> [EXERCISE DESCRIPTION]
Retype the lines of the listing below exactly, but only those from the one containing "Switch to the Супутник satellite view" through the last line; pictures stay out.

--- START ---

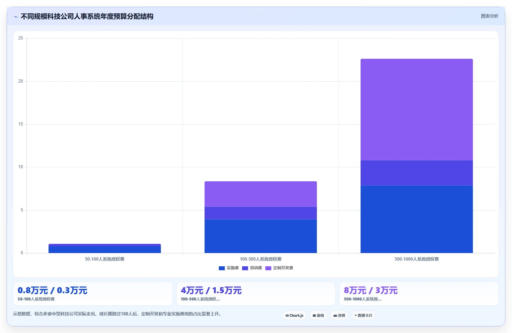Switch to the 进度 tag
Image resolution: width=512 pixels, height=333 pixels.
coord(339,315)
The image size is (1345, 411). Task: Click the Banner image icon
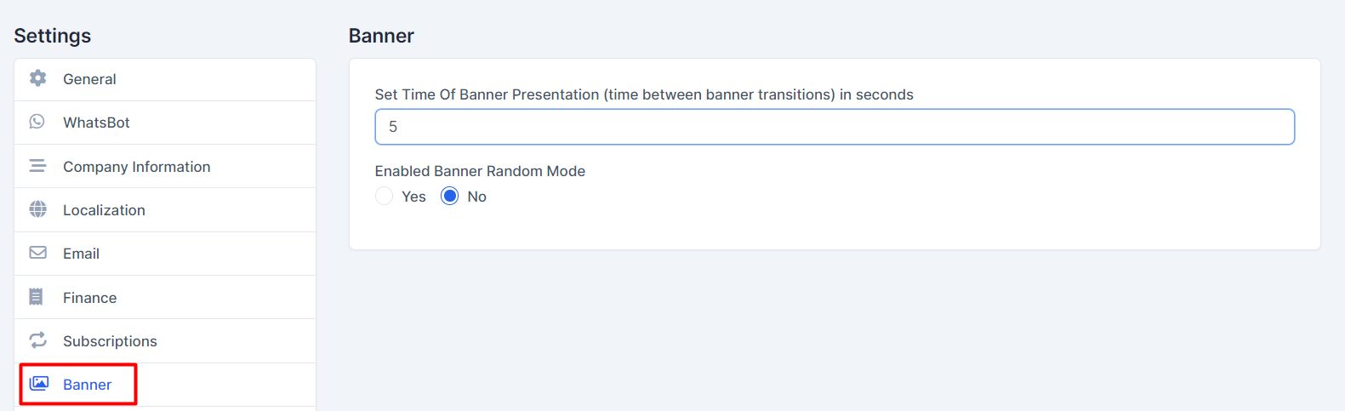pyautogui.click(x=39, y=384)
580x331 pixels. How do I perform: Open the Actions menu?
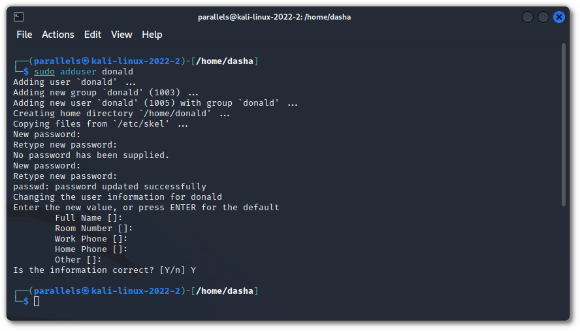pos(58,35)
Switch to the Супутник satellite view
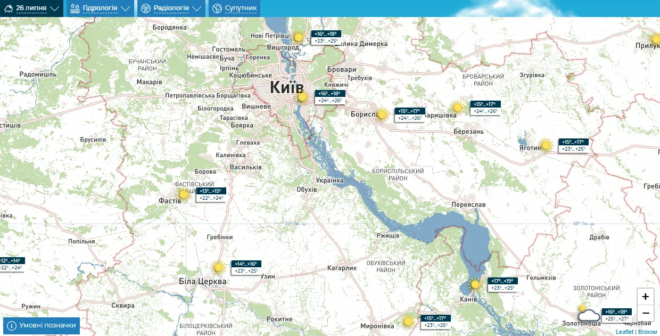 [234, 9]
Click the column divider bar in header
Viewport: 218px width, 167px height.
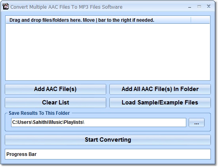(191, 20)

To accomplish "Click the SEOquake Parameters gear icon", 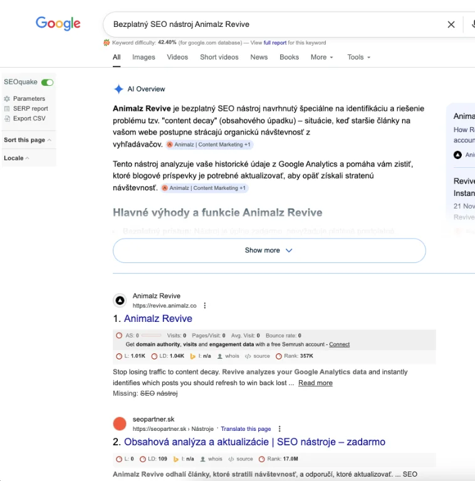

--- END ---

> [EXERCISE OUTPUT]
Switch to the Супутник satellite view
 [234, 9]
Click the column divider bar in header
Viewport: 218px width, 167px height.
(191, 20)

To accomplish "Click the SEOquake Parameters gear icon", 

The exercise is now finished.